Re: Why does [auto-]vacuum delay not report a wait event? - Mailing list pgsql-hackers

From Andres Freund
Subject Re: Why does [auto-]vacuum delay not report a wait event?
Date
Msg-id 20200322002457.dvepqpj4legcmuxn@alap3.anarazel.de
Whole thread Raw
In response to Re: Why does [auto-]vacuum delay not report a wait event?  (Justin Pryzby <pryzby@telsasoft.com>)
Responses Re: Why does [auto-]vacuum delay not report a wait event?  (Peter Geoghegan <pg@bowt.ie>)
Re: Why does [auto-]vacuum delay not report a wait event?  (Justin Pryzby <pryzby@telsasoft.com>)
Re: Why does [auto-]vacuum delay not report a wait event?  (Andres Freund <andres@anarazel.de>)
List pgsql-hackers
Hi,

> On Thu, Mar 19, 2020 at 03:44:49PM -0700, Andres Freund wrote:
> > But uh, unfortunately the vacuum delay code just sleeps without setting
> > a wait event:
> ...
> > Seems like it should instead use a new wait event in the PG_WAIT_TIMEOUT
> > class?
> > 
> > Given how frequently we run into trouble with [auto]vacuum throttling
> > being a problem, and there not being any way to monitor that currently,
> > that seems like it'd be a significant improvement, given the effort?
> 
> I see that pg_sleep sets WAIT_EVENT_PG_SLEEP, but pg_usleep doesn't, I guess
> because the overhead is significant for a small number of usecs, and because it
> doesn't work for pg_usleep to set a generic event if callers want to be able to
> set a more specific wait event.

I don't think the overhead is a meaningful issue - compared to yielding
to the kernel / context switching, setting the wait event isn't a
significant cost.

I think the issue is more the second part - it's used as part of other
things using their own wait events potentially.

I think we should just rip out pg_usleep and replace it with latch
waits. While the case at hand is user configurable (but the max wait
time is 100ms, so it's not too bad), it's generally not great to sleep
without ensuring that interrupts are handled.  Nor is it great that we
don't sleep again if the sleep is interrupted.  There may be a case or
two where we don't want to layer ontop of latches (perhaps the spinlock
delay loop?), but pretty much everywhere else a different routine would
make more sense.


> Also, I noticed that SLEEP_ON_ASSERT comment (31338352b) wants to use pg_usleep
> "which seems too short.".  Surely it should use pg_sleep, added at 782eefc58 a
> few years later ?

I don't see problem with using sleep here?

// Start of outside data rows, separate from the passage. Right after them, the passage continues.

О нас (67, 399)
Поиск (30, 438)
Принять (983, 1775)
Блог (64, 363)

> Also, there was a suggestion recently that this should have a separate
> vacuum_progress phase:
> |vacuumlazy.c:#define VACUUM_TRUNCATE_LOCK_WAIT_INTERVAL    50 /* ms */
> |vacuumlazy.c:pg_usleep(VACUUM_TRUNCATE_LOCK_WAIT_INTERVAL * 1000L);
> 
> I was planning to look at that eventually ; should it have a wait event instead
> or in addition ?

A separate phase? How would that look like? We don't want to replace the
knowledge that currently e.g. the heap scan is in progress?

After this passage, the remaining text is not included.